DOCUMENT SEGMENT
+--

City is considering demolishing the Tony Dapolito rec center in Greenwich Village
Parks Commissioner Sue Donoghue discusses the obstacles to restoring the Tony Dapolito Rec Center.
Photo by Max Parrott
The Parks Department is publicly announcing that it’s considering razing Greenwich Village’s beloved Tony Dapolito Recreation Center years after discovering extensive structural damage to the core of the building, which was built in 1908.
“It’s a uniquely challenging building,” Parks Commissioner Sue Donoghue told reporters on Monday. “It’s a building that we inherited in pieces and the fact that it’s three buildings stitched together was not optimal for sure.”
The rec center, named after a long-serving community board member known as the unofficial “Mayor of Greenwich Village,” never reopened after its pandemic closure. A protracted renovation project exposed serious structural issues, and required the Parks Department to indefinitely shutter the entire facility, including both its indoor and outdoor pools.
Parks officials say they’re actively weighing plans to restore the facility against creating a new public recreation center nearby, but the tour of the facility that Donoghue and Parks engineers led on Monday focused on the downsides of working with the antiquated building.
Donoghue said that Parks would be getting $100 million to upgrade the area’s recreation centers, and it might be more “fiscally responsible” to start over with a new facility — potentially one in the base level of an incoming affordable housing building across the street at 388 Hudson Street.
“We’d be really challenged, as we saw in walking through, to do that here. The constraints on the indoor pool, the constraints with the building footprint itself. The columns don’t allow for even a regulation size basketball court,” said Donoghue.
On the facility’s second-story basketball court, reinforced scaffolding is shoring up the vaulted ceiling from collapsing. Benjamin Conable, Parks’ deputy director of engineering, said the agency had to install 24-hour vibration monitoring to provide alerts in case there are any movements. On the exterior of the building, the city also put up scaffolding to prevent parts of its stone facade from falling off onto pedestrians.
After its construction, the core structure of the building was extended twice to add an additional space and its indoor pool. Essentially the building is cobbled together from three separate buildings, Conable said.
“Tight column spacing makes it very difficult for us to modify the building in any meaningful way,” he added.
There is one element that Parks wants to preserve however: the massive Keith Haring mural that sprawls over the center’s outdoor pool — one of the famous pop artist’s most prominent public artworks. The city has been in touch with the Keith Haring Foundation to transfer the mural into whatever comes next to the site, Donoghue said.
The obstacles posed by the turn-of-the-century building have merged into the discussion around the development of an all-affordable rental building on city-owned property across the street at 388 Hudson St., where HPD will soon be soliciting proposals for a community space on the ground floor.
In a February 2023 resolution on the 388 Huson project, Community Board 2 cited the continued closure of the Tony Dapolito recreation center as a reason the neighborhood needs more recreation space in the new building. Parks indicated that the future of that community space would play a major role in determining the future of the rec center.
“We are working with HPD and our sister agencies to look at the potential for a rec center at 388 Hudson,” Donoghue said. “They’ll be putting out an RFP to a developer to be able to investigate that as an option. We’ll be working closely with them in conjunction with the community.”
Parks will be presenting its plans to Manhattan Community Board 2 Wednesday evening.

+--

STUDY QUESTIONS
[1] Summarize the article on the Tony Dapolito rec center in two sentences.
[2] Print the stretch of the article on the Tony Dapolito rec center from "On the facility’s" through "off onto pedestrians.".

+--

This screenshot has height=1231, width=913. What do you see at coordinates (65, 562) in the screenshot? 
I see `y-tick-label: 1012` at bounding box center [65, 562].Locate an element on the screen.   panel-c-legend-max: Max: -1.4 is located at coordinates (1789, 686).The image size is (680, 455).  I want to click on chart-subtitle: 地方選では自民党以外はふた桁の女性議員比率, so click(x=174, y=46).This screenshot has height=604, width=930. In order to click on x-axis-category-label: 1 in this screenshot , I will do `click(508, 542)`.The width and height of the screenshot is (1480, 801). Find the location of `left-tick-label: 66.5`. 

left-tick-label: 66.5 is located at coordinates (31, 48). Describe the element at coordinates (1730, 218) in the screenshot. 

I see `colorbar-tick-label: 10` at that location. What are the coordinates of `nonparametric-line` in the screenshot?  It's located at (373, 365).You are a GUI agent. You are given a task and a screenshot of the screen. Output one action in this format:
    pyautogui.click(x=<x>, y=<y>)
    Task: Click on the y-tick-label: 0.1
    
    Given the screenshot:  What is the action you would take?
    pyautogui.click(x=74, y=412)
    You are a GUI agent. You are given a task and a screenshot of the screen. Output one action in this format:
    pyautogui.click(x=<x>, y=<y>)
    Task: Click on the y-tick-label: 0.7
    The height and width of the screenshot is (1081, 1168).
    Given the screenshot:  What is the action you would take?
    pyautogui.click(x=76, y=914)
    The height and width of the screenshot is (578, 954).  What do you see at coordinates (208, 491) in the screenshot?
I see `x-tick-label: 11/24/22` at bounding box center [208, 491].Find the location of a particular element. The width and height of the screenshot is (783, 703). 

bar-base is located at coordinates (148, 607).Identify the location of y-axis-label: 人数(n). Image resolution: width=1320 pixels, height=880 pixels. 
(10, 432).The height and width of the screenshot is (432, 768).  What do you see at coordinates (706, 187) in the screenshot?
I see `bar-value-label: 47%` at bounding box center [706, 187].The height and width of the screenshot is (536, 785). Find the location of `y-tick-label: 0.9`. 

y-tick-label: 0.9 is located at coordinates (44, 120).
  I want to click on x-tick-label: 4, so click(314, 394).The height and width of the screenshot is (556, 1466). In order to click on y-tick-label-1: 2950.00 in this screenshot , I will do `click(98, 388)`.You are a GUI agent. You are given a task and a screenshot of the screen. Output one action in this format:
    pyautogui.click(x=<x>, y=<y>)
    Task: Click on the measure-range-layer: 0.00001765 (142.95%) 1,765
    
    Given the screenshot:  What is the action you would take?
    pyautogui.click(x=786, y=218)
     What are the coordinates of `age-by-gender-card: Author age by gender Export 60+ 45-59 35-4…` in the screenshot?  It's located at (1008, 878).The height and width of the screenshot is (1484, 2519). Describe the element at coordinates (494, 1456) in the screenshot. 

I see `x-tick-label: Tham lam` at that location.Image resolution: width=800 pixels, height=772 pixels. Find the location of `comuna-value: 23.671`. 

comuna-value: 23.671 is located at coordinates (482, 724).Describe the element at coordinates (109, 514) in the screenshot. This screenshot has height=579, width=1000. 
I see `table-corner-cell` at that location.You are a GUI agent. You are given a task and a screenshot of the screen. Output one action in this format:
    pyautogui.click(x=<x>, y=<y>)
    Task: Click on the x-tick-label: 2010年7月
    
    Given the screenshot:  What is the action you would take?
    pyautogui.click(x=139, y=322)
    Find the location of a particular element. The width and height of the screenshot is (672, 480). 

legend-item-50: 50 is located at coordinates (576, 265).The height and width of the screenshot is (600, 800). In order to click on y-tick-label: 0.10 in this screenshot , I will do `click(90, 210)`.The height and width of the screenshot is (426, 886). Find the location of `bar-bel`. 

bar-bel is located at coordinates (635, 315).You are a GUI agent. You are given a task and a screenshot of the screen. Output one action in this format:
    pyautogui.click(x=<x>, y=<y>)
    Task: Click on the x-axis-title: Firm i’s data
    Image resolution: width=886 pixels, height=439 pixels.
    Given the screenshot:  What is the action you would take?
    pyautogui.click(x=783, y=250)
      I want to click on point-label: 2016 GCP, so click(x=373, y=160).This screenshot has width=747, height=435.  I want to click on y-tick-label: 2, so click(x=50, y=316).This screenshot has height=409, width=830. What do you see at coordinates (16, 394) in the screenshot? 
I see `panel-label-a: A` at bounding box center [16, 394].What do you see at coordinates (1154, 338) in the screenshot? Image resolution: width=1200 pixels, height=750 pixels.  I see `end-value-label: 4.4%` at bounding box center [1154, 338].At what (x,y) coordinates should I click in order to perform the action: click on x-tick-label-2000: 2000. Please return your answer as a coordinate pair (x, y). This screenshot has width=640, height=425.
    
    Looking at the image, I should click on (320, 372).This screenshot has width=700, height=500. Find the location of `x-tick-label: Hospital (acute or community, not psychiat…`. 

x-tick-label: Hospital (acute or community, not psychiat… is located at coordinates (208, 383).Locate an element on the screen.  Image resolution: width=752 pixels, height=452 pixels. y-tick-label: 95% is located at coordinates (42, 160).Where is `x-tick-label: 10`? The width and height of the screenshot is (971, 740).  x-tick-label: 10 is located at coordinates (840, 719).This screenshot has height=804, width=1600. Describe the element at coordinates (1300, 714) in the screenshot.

+--

OUTPUTS IN ORDER
[1] The Parks Department is considering demolishing Greenwich Village's Tony Dapolito Recreation Center, built in 1908 and made of three buildings stitched together, which never reopened after its pandemic closure because a renovation exposed serious structural damage. Officials are weighing restoration against a new recreation center nearby, possibly in an affordable housing building planned across the street at 388 Hudson Street, and want to preserve the Keith Haring mural over the outdoor pool.

[2]
On the facility’s second-story basketball court, reinforced scaffolding is shoring up the vaulted ceiling from collapsing. Benjamin Conable, Parks’ deputy director of engineering, said the agency had to install 24-hour vibration monitoring to provide alerts in case there are any movements. On the exterior of the building, the city also put up scaffolding to prevent parts of its stone facade from falling off onto pedestrians.